Omitting all images, transcribe the listing word for word.

○ ○ ○

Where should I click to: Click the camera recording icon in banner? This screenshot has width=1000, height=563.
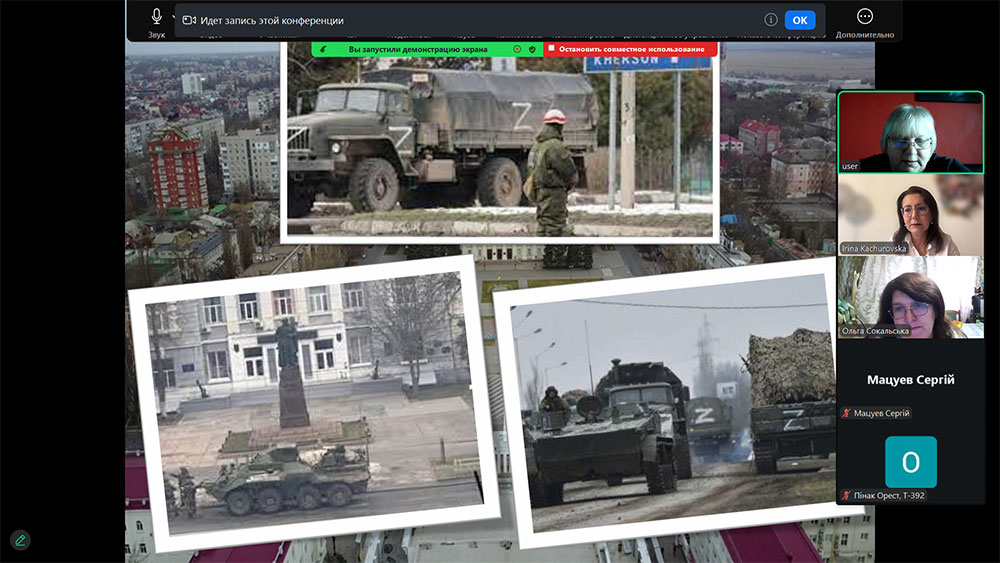[x=189, y=20]
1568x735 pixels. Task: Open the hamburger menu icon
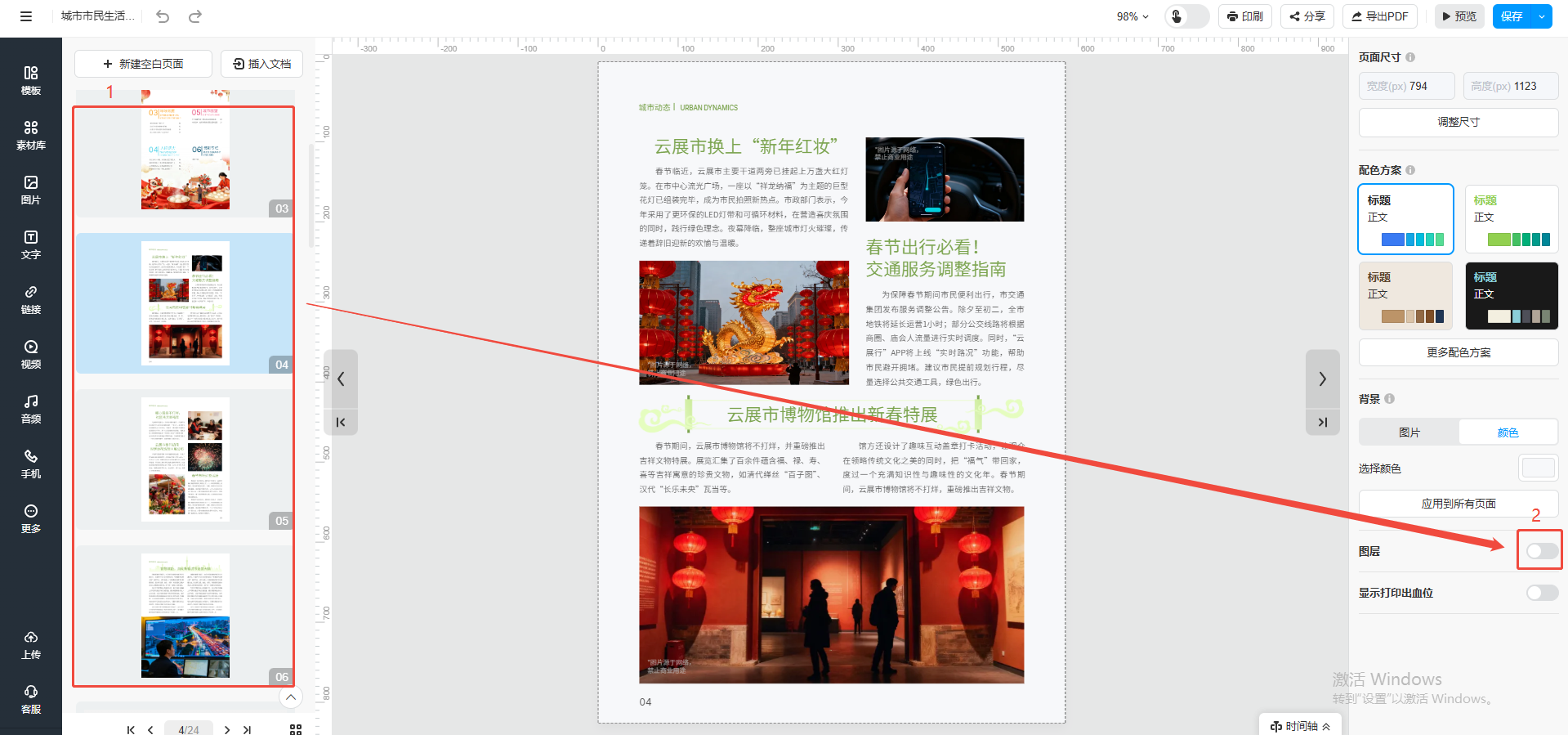pyautogui.click(x=26, y=16)
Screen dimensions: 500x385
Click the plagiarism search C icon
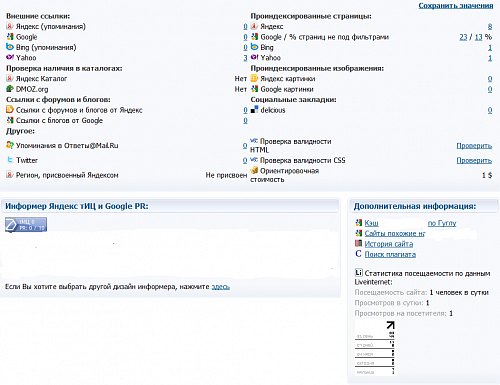point(358,254)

○ ○ ○

WRITTEN ANSWER:
Where should I click to: Click the camera recording icon in banner? This screenshot has width=1000, height=563.
[x=189, y=20]
1568x735 pixels. Task: Open the hamburger menu icon
pyautogui.click(x=26, y=16)
Screen dimensions: 500x385
Click the plagiarism search C icon
point(358,254)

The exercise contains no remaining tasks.